GIVEN PASSAGE →

← Back to team overview

launchpad-dev team mailing list archive

Re: Parallel testing is live


Hash: SHA1

On 12-09-21 03:22 PM, Francis J. Lacoste wrote:
> I agree that going back to pre-commit merge is one thing we could
> try. There is a caveat in your data though. You are counting the
> number of test runs processed by buildbot in a day. The number that
> is truly important is the number of ec2test submission daily.
> Because only once a successful ec2 test run has happened does it
> gets send to buildbot.

Right.  The number of landings was much easier to get, since it didn't
require hacking all the launchpad team and grovelling their shell
histories :-).

However, we're only in trouble if the number of attempts exceeds 41,
which would be ~ a 4:1 ratio of attempts to landings.  Also, the
number of attempts is probably correlated to the speed of landings--
i.e. the faster results come back, the more incentive people have to
re-attempt landing before checking to ensure they've fixed every bug.

> What you are proposing (and what was happening before we switched
> to buildbot) is that developers simply use the landing architecture
> as a convenient test runner. One problem in the old days was that a
> lot of queued landings would fail simply because the tests hadn't
> been run, not because of failing tests because of a integration
> error or intermittent failure. (Although we had also some of
> those.)

I'm not sure that's really a problem.  People still have an incentive
to be conscientious about running the obvious tests, because 35
minutes is still a long time.  But if non-obvious tests fail, it's
better for them to fail in 35 minutes via our parallel tester than in
4 hours via ec2.  I think reckless landings would be self-limiting,
because they would tend to generate queues, reducing the advantage of
reckless landing.

DATA →
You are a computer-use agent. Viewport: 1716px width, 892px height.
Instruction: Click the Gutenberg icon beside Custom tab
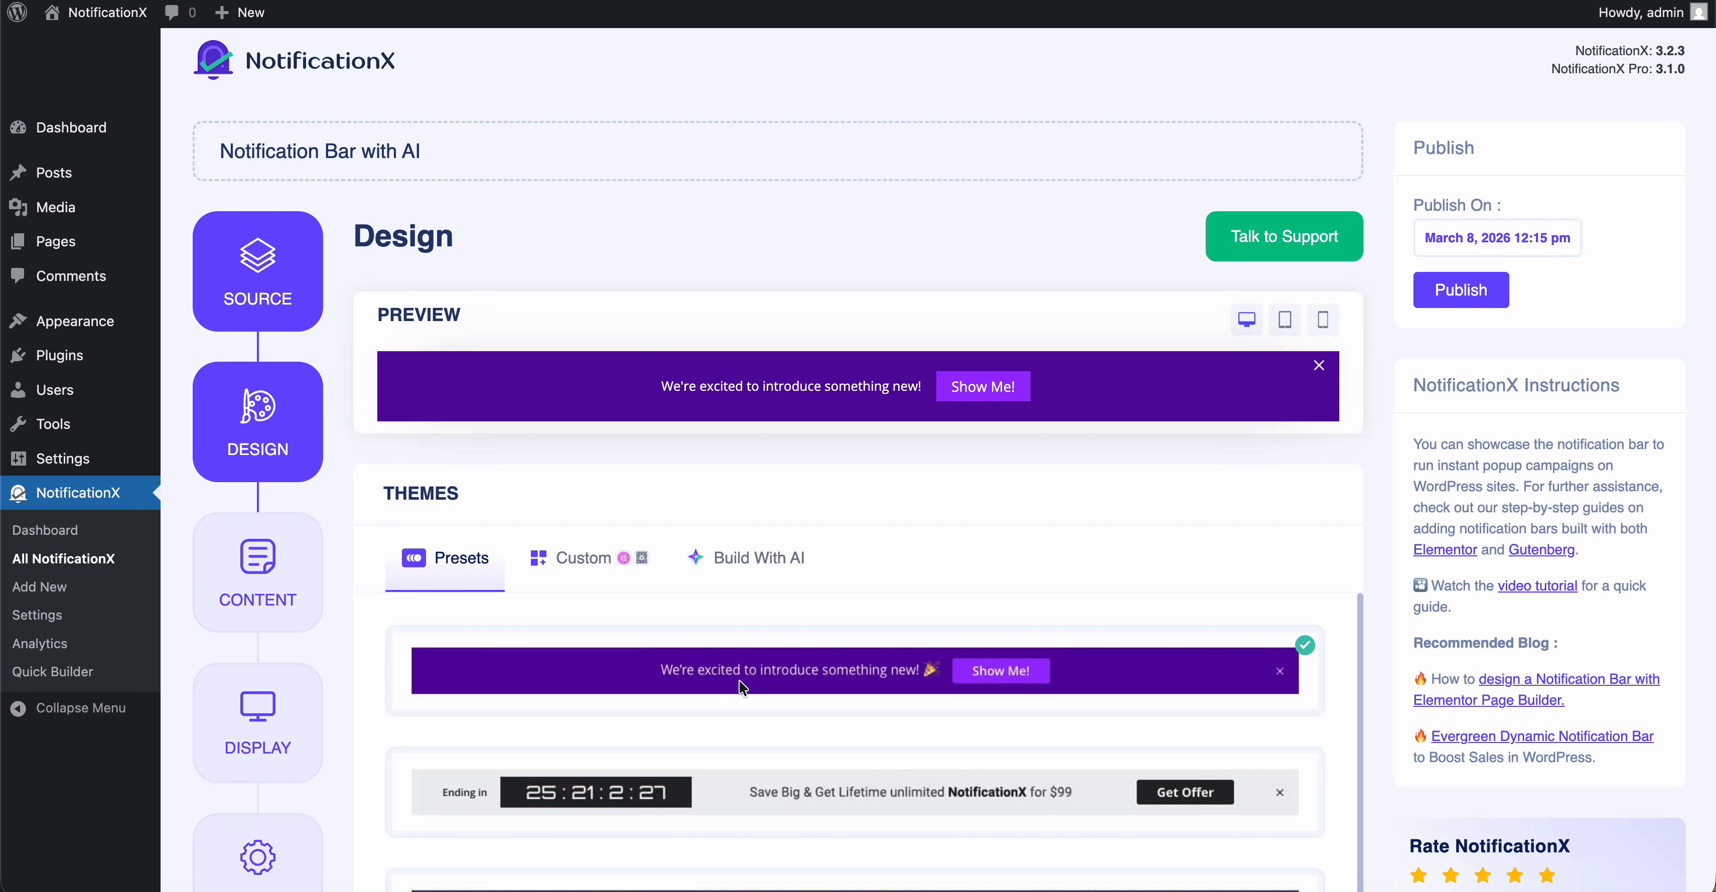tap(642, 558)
--
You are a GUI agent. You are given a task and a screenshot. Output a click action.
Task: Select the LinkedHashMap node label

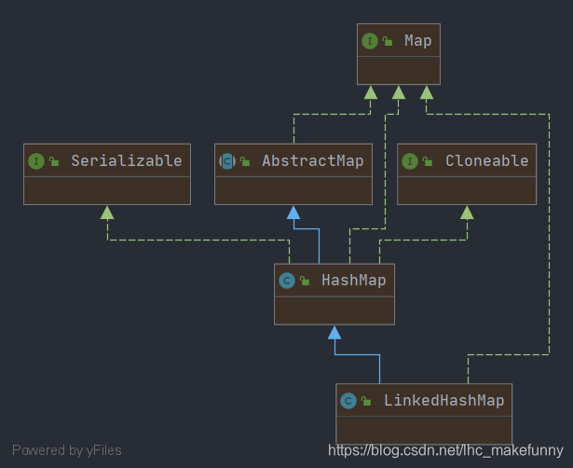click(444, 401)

DIRECTIVES →
• 1. Decide whether each statement below agrees with the mailing list post on parallel testing. For each one, answer yes or no and quote the words of the post that settle it.
(a) The writer says there is trouble only if the number of attempts exceeds 41.
(b) The parallel tester takes about 4 hours to report a failure.
(c) The number of landings was harder to get than the number of attempts.
• 2. In the mailing list post on parallel testing, what must happen, according to the quoted words of Francis J. Lacoste, before a submission is sent to buildbot?
• 3. Write what comes next in the mailing list post on parallel testing, continuing after its final sentence.

RESPONSES PER TASK →
• 1.
(a) Yes: "we're only in trouble if the number of attempts exceeds 41"
(b) No: "better for them to fail in 35 minutes via our parallel tester than in 4 hours via ec2"
(c) No: "The number of landings was much easier to get"

• 2. A successful ec2 test run must have happened.

• 3.
> I don't know what's the effort required to set a tarmac instance
> that can run parallelized tests. (Unfortunately, it probably
> requires scarce webops resource also). But I'd be willing to try an
> experiment around that if it's cheap.


> To achieve the similar flow you want, we can also make ec2test run
> tests in parallel in EC2.

Or Canonistack, since this probably involves a lot of re-work anyhow.

> On the big instances with 32 cores, Yellow was seeing a ~50 mins
> test run in EC2. That would put us well into range of writing and
> deploying code in the same day.  (And deploying this requires 0
> webops involvement).

It also lets people run the full suite quickly for those cases where
you know you've probably broken something, but you don't know where.

Maybe this is also a good time to plug my "fault-line" plugin
<https://launchpad.net/fault-line>, which uses revision history to
find correlations between changed files and test files.  It's good for
doing a broader test run without running the full suite:

bin/test -vm $(bzr fault-line --module-regex -r :submit)

Version: GnuPG v1.4.11 (GNU/Linux)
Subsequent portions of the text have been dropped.